Several operators reported impressive (but often short-lived) results from polymer and gel treatments in production wells in the Arbuckle, Ellenberger, and Madison formations.4,53,54 These treatments were applied to reduce excessive water production emanating via natural fractures from underlying aquifers that provided strong water drives.
Phillips applied 37 treatments in Arbuckle formations using eight different organic polymer and polymer-crosslinker combinations.53 In their treatments, the average incremental recovery was 1.9 STB/lb polymer, with a range from -1 to 13 STB/lb. The average time for the well to return to the pre-treatment WOR, and oil production rate was 12 months, with a range from 2 to 43 months. The treatments typically reduced total fluid productivity by a factor of two. Interestingly, Phillips found that the incremental oil recovery, treatment lifetime, and WOR reduction did not correlate with the mass of polymer injected (390 to 1,400 lbs/well), type of polymer or gel treatment (8 types used), productivity reduction induced by the treatment (1 to 5), structural position of the completion, completion type, fluid level before the treatment, or the Arbuckle reservoir.53 (Treatments were applied in several Arbuckle reservoirs.)
A review of 274 water shutoff treatments that were applied between 1970 and 1990 focused on gel treatments in two naturally fractured carbonate formations (Arbuckle and Ellenberger).4 For the results published, the median WOR was 82 before gel injection, 7 shortly after gel treatment, and 20 after one to two years following the treatment. The median oil productivity increased by 3 shortly after treatment and returned to pre-treatment levels after one to two years.
The positive effects of these treatments were generally short-lived in the Arbuckle and Ellenberger formation. However, for several gel applications in the Madison formation in Wyoming, reductions in water cut were sustained for many years.54 Chromium(III)-carboxylate/acrylamide-polymer gel water shutoff treatments also were applied to 14 economically marginal production wells of the old and mature Big Lake field in Texas.9 Water production was decreased, on the average, from 3,410 to 993 BWPD and oil production was increased, on the average, from 2 to 14 BOPD. The main producing zone of these 14 oil wells was the dolomitic Grayburg formation that was naturally fractured. Excess water production was believed to be coning up through vertical fractures from the underlying active aquifer.9,55 During these successful gel treatments applied to the Madison and Grayburg formations, partially formed gels were injected. Thus, the gel solution to these two excess water production problems (Problem 7) shifts into Category C of Table 1.

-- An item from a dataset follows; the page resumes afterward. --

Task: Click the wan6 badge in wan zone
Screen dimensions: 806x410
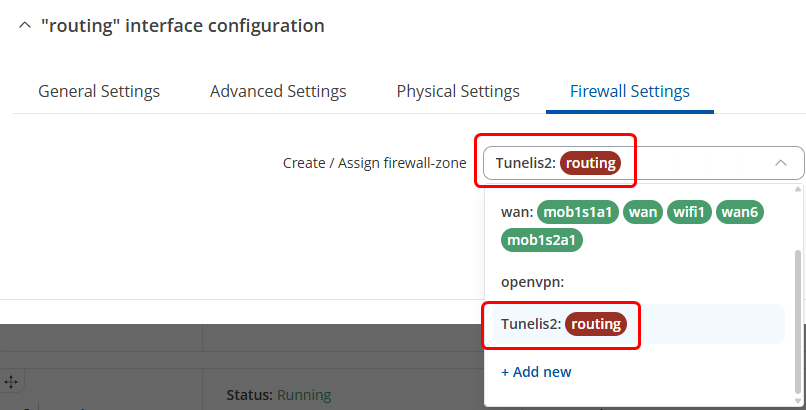Action: 739,212
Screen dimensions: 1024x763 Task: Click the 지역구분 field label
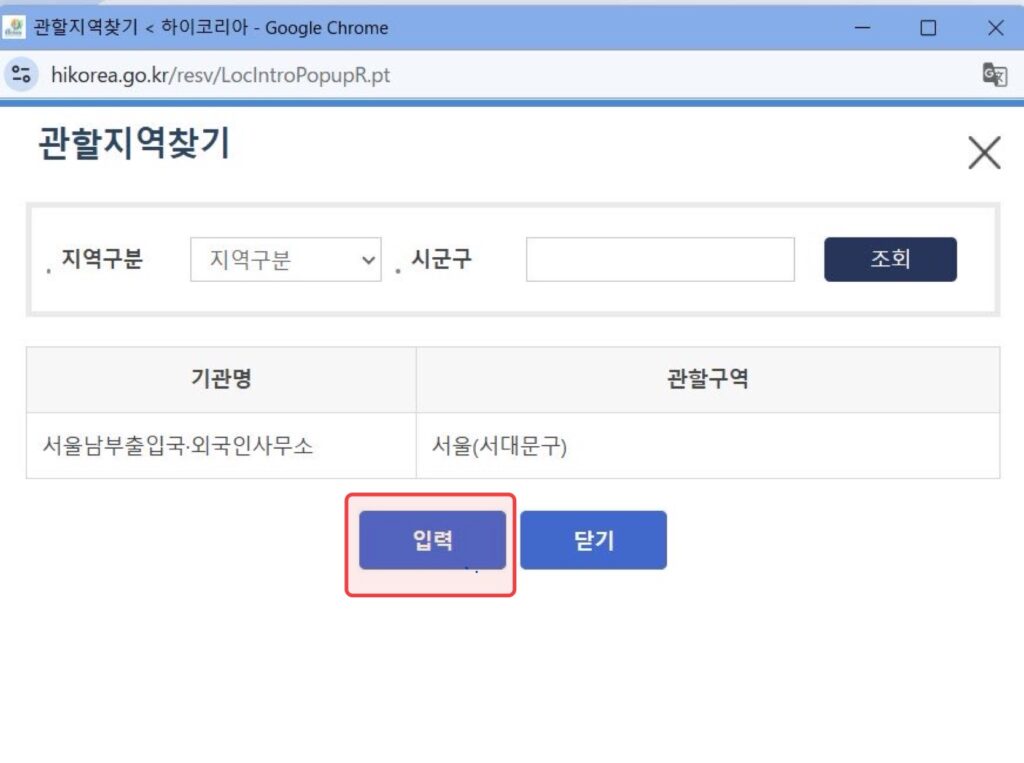102,259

Results from treatments applied to Problem 7 raise a number of important questions. First, what is the water shutoff mechanism for these treatments? Do the treatments work primarily because gelant penetrates into the porous rock and provides disproportionate permeability reduction? Or do the treatments work because gels selectively plug the lower parts of the fracture system more than the upper parts? Is it better to inject a gelant that forms a strong gel or a weak gel? Is it better to inject gelant, fully formed gels, or partially formed gels – and when and where? Why were the benefits from the treatments temporary in most cases? How should these treatments be sized? Should preformed gels be injected instead of gelants? Although many of these questions remain to be answered, Ref. 56 describes engineering calculations for determining gel properties, volume requirements, and treatment impact for gelant treatments in the naturally fractured Motatan field in Venezuela.